La casucha embrujada, al lado de la casa de la tía Emelina, que nos servía para crear historias de misterio y terror, ya no está. En su lugar se alza una casa nueva y espaciosa, habitada por uno de nuestros antiguos compañeros de juegos. No me se el nombre, no lo recuerdo. A la vuelta, la caseta sin paredes con techo alto de guano. Sentados en cuclillas estaban los viejos. No creo que los mismos de antes, pero sí la misma estampa y el mismo trabajo. Tejían sus redes y otros enseres de pesca, en total silencio, con la vista fija solo en sus manos.

Por ese sendero antes llegábamos atravesando el manglar hasta el playazo, ahora hay muchas casitas modestas que, poco a poco, han ido conformando el “pueblito mocho”. Allí mi primo, Marden, conocido con el apodo de “El negro” levantó con mucho esfuerzo su casa. Se casó hace tiempo y tiene sus propios vejigos.

Después de almuerzo, fuimos hasta el muelle para ver llegar la lanchita de Manzanillo que religiosamente hace este viaje todos los viernes. Al lado estaba una lancha langostera llamada Guayabal. Rebobiné treinta años atrás y saqué de mi memoria las historias que el tío Pitito nos contaba, dando muestras de su erudición: “que esa zona fue poblada por mano de obra empleada que vino de Haití, Jamaica y de regiones próximas como Trinidad y Manzanillo. También se contaron libaneses, gallegos y chinos. Los inmigrantes trajeron costumbres y tradiciones”. En Guayabal se ubica aún la primera terminal de azúcar a granel construida en el país y también hay establecimientos pesqueros, exportadores de langostas, almejas y pescado. Pero en realidad no se habla de ese pueblo. Guayabal, al parecer, dejó de existir. Ese nombre llegó a nuestras vidas gracias a las andanzas de mi tío Pitito. Así fue por mucho tiempo, hasta que él tuvo que tomar la decisión entre irse a instalar allá por más sueldo o renunciar al trabajo y buscar otro en Santa Cruz, junto a su familia. Se vino de vuelta y hoy está, al lado de mi tía Blanca, disfrutando de la jubilación y criando nietos.

Mis primos, aquellos con los que jugaba en nuestra infancia y adolescencia, son hombres y mujeres hechos y derechos.

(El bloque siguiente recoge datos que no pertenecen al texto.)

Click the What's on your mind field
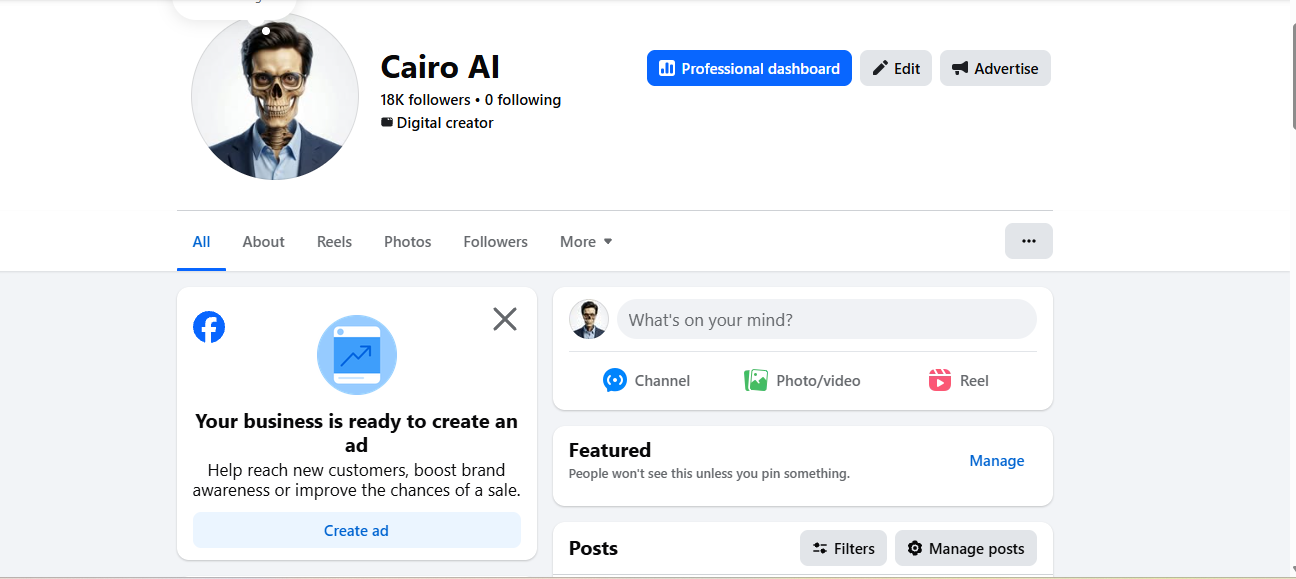The width and height of the screenshot is (1296, 579). click(827, 320)
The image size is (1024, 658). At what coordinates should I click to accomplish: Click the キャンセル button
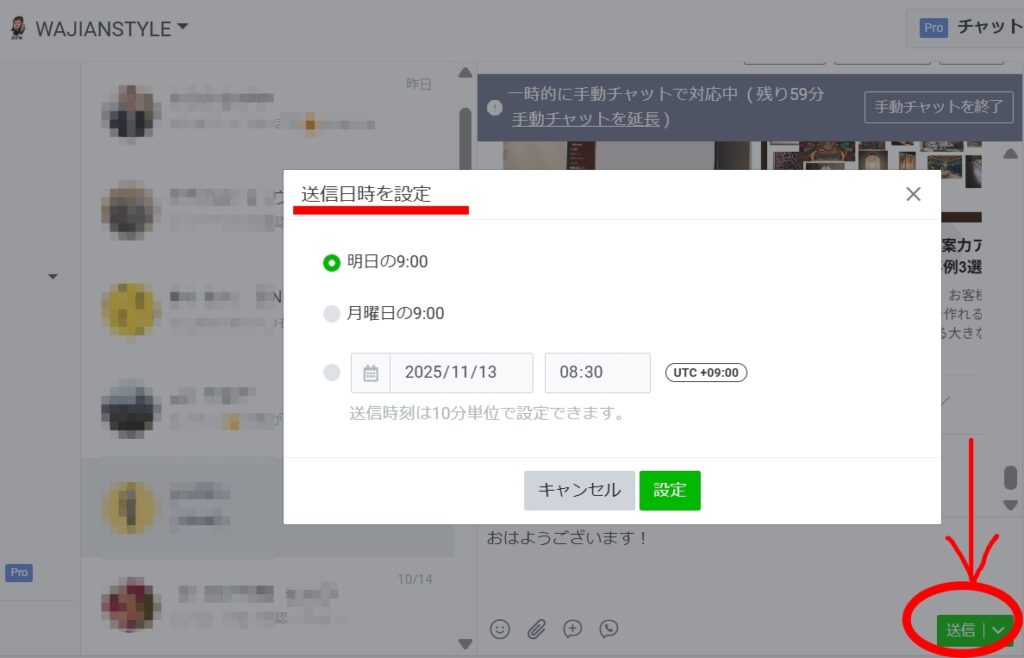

Juan Andrés es dirigente sindicalista del municipio. Luis, se desempeña como médico. Marilyn con sus botas proletarias corre cada mañana al combinado pesquero donde trabaja, al igual que su madre, tejiendo redes y sueños. Daisy Pineda, también echó raíces cerca de las tias santacruceñas. Casada, con hijos que pronto le darán nietos, se le ve apacible, disfrutando de la estabilidad y tranquilidad que le ofrece este pequeño pueblo.

Santa Cruz se hizo muy presente en este encuentro, breve pero intenso. Bastó un día para recorrer con la memoria el pasado que sigue estando bastante presente. Nos volvimos antes que anocheciera, para evadir los mosquitos, que esos sí se han hecho permanentes.


FIN

Comentario: Homenaje al pueblo de mi infancia.